PASSAGE SHOWN:
┄┄┄┄┄┄

Indonesian President Joko Widodo has declared victory in Wednesday’s election, even as his challenger continues to contest the result.
Former general Prabowo Subianto claimed he had won and that his camp had evidence of “widespread cheating”.
Official results will not be out until May but “quick counts” by polling companies have given Mr Widodo a lead of about 10 percentage points.
Authorities have appealed for calm and vowed to tackle any unrest.
“If there are any illegal or unconstitutional actions that threaten public stability and security, [the authorities] will take firm action,” said National Police Chief Tito Karnavian.
Wednesday’s election in the world’s third-largest democracy followed a bitter campaign in which religion played a key role.
Indonesia, a vast archipelago, is home to the world’s largest Muslim population and has more than 260 million people.
More than 192 million were eligible to cast their ballot to select 20,000 local and national lawmakers, including the president.
On Thursday, Mr Widodo told a press conference that he had won the vote with 54.5% – based on counts by 12 pollsters. Leaders from more than 20 countries had already called to congratulate him, he said.
Mr Widodo also said the quick counts of sample votes were highly accurate and that the country should “patiently wait” for official results.

┄┄┄┄┄┄

Continue the news report above on Indonesia's presidential election, picking up after its last sentence.

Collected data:

┄┄┄┄┄┄

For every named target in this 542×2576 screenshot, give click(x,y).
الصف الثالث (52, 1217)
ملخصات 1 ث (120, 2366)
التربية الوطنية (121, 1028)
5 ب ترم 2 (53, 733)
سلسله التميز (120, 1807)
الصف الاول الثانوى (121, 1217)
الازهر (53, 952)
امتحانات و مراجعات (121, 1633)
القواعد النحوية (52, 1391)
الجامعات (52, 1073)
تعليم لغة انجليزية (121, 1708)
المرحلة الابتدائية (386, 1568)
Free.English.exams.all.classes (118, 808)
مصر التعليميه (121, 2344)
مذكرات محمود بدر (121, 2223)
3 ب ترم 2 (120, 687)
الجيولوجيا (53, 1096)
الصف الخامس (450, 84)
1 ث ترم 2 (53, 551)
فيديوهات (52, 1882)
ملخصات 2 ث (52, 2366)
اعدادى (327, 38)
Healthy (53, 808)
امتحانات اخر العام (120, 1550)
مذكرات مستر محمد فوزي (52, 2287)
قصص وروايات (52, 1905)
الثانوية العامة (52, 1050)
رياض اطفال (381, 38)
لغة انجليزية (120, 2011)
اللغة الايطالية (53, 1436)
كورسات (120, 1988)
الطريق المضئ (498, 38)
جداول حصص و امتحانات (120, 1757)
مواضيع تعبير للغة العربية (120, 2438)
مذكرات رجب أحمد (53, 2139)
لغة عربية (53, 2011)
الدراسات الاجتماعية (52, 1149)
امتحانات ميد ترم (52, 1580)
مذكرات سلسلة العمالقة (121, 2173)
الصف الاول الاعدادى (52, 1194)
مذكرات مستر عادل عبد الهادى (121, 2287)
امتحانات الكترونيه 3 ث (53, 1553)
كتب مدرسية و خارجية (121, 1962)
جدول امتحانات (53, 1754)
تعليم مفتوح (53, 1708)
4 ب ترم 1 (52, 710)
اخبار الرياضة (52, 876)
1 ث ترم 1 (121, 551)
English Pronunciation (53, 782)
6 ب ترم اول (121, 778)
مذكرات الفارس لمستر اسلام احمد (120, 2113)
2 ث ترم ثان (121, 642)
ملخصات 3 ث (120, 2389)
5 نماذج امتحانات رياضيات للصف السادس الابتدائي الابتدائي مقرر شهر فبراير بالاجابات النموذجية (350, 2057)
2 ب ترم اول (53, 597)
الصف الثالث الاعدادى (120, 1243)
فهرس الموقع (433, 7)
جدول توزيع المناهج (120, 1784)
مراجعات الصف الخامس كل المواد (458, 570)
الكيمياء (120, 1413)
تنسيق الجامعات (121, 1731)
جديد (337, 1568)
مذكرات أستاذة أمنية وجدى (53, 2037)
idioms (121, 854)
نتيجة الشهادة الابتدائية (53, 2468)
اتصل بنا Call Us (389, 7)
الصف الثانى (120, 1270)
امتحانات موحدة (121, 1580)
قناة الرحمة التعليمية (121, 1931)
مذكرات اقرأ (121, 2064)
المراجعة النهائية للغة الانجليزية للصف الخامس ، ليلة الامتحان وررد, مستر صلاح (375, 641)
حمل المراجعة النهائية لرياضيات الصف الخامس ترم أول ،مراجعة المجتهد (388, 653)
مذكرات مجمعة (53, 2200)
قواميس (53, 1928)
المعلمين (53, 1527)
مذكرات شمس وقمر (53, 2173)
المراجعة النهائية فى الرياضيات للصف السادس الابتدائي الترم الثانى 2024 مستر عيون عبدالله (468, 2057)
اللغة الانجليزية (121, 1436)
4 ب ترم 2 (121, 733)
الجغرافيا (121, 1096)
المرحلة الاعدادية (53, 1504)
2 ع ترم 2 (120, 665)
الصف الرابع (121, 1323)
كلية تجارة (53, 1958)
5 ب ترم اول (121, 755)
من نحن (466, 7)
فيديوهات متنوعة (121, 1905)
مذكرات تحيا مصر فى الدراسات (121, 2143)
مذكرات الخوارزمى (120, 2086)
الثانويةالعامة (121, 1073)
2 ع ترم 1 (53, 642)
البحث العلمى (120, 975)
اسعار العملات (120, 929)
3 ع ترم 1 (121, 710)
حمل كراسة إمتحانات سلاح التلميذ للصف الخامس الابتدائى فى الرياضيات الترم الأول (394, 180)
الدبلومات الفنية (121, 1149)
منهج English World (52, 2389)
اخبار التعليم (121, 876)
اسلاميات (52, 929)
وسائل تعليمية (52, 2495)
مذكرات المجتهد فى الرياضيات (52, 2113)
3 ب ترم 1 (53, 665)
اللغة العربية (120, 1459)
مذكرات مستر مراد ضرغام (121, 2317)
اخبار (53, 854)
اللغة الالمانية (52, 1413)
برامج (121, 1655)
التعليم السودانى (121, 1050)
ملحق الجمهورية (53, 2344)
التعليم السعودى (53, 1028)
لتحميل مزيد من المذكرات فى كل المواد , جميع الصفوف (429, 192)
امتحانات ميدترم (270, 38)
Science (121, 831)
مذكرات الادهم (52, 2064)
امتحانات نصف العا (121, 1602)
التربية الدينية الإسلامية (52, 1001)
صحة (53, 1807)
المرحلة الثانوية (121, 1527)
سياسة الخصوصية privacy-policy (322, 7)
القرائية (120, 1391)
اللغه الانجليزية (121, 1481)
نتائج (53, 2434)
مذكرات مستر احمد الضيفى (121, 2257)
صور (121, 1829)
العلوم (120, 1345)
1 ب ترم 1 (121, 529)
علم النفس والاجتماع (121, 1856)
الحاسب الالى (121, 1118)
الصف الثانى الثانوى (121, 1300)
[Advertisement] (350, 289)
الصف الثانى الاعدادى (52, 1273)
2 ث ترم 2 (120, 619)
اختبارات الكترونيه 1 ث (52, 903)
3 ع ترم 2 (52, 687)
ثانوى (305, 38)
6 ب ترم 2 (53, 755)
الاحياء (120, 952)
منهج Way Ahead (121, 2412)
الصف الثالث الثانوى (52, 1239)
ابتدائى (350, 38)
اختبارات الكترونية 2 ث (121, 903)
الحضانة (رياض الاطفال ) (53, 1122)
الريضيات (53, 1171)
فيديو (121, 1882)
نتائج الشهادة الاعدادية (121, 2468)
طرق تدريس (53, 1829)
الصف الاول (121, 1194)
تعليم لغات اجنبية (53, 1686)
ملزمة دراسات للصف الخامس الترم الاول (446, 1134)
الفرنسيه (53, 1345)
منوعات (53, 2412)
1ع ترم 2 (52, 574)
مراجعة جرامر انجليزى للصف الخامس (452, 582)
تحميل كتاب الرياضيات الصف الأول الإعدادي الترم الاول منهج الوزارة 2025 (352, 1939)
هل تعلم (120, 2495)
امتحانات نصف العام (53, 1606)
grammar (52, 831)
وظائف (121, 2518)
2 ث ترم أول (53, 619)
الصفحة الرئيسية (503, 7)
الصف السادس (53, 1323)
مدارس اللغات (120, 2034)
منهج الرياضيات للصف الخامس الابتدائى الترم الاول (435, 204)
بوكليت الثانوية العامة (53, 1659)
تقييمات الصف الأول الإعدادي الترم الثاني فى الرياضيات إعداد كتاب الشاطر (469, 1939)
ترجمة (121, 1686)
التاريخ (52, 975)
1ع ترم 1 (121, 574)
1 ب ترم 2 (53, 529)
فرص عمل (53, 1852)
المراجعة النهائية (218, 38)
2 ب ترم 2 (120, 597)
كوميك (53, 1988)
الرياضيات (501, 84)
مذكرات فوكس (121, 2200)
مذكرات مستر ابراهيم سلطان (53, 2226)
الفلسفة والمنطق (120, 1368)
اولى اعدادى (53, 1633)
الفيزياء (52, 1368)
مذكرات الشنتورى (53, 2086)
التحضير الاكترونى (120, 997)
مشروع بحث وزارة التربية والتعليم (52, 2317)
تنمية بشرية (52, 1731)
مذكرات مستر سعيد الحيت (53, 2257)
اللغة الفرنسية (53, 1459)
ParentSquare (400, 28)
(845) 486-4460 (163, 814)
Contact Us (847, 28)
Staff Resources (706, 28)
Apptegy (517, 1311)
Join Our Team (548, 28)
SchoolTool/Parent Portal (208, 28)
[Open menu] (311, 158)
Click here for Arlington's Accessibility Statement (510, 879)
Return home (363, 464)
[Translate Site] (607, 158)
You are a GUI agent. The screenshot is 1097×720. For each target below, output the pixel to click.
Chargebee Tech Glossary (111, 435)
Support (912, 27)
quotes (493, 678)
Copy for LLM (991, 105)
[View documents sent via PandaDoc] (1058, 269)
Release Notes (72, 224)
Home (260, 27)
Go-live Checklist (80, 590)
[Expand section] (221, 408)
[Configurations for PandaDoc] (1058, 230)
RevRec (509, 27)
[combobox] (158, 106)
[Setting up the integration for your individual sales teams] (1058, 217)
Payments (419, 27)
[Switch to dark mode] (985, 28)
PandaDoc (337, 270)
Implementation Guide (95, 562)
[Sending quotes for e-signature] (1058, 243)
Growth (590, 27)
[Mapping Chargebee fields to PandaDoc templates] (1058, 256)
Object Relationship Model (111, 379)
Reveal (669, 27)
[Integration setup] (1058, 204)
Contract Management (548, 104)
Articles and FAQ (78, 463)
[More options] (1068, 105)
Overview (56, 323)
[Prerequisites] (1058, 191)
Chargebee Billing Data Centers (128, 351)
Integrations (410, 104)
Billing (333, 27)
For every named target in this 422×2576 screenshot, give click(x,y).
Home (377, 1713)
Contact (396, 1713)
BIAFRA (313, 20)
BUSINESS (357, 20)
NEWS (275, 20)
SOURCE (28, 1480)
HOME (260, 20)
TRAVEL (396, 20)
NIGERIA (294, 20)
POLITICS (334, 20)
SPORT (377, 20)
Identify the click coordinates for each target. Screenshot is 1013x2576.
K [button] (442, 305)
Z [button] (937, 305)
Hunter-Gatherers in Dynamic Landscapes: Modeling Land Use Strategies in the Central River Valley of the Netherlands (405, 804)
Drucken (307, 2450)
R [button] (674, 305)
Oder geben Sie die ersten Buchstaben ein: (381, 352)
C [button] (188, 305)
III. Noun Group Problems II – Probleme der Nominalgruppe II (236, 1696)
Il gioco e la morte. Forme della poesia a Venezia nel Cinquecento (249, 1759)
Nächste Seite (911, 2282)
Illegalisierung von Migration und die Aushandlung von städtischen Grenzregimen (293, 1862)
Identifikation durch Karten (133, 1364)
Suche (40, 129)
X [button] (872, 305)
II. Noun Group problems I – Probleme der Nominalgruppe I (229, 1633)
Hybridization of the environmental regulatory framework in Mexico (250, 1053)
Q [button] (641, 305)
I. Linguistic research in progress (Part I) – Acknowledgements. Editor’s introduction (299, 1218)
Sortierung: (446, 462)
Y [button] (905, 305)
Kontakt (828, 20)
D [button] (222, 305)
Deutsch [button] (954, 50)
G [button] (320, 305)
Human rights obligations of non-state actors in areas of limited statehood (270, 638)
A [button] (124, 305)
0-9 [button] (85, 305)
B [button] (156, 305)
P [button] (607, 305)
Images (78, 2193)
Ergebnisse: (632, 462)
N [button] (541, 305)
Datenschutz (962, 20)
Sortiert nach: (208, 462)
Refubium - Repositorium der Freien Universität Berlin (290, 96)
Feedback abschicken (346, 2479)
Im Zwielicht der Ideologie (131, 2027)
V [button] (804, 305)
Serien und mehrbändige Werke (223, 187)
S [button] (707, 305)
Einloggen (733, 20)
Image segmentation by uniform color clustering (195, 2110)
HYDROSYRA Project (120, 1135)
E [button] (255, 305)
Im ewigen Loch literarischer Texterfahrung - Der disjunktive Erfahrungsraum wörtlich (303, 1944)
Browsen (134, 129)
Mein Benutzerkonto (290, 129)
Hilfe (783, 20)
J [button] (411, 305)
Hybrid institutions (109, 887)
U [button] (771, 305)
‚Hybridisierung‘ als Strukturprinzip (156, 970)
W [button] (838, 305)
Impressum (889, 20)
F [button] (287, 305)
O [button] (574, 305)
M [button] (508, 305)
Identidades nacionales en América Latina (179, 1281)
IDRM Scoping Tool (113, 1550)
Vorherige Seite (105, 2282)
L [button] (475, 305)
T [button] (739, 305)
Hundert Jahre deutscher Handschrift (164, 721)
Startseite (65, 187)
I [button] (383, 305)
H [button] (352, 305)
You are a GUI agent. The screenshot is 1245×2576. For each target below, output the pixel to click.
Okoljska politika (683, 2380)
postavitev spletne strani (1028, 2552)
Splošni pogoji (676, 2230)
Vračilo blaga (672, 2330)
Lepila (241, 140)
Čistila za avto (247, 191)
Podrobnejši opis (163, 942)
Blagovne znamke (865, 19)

┄┄┄┄┄┄

RESPONSE TO THIS TASK:
Minutes later, Mr Prabowo told reporters his camp was declaring victory because it had “evidence of widespread cheating at the village, sub-district and district levels across Indonesia”. He said he had won with 62% of the vote.
At the last election in 2014, Mr Prabowo also challenged results, alleged widespread fraud and declared victory after losing to Mr Widodo. The Constitutional Court upheld the result after rejecting his legal challenge.
Indonesian stocks surged on Thursday morning as investors reacted to the expectation that Mr Widodo had won a second five-year term.
Why was this election unique?
This was the first time the country’s presidential, parliamentary and regional elections all took place on the same day, with more than 245,000 candidates in the running for various seats.
If that was not hard enough to co-ordinate, things were further complicated by the geography of Indonesia – an archipelago of more than 17,000 islands.
Voters – including those in remote and far-flung parts of the country – had a window of only six hours to cast their ballots at one of the country’s 810,000 polling stations.
Who are the contenders?
Mr Widodo, 57, comes from humble beginnings – he is a former furniture salesman – and has focused past campaigns around his “man of the people” image.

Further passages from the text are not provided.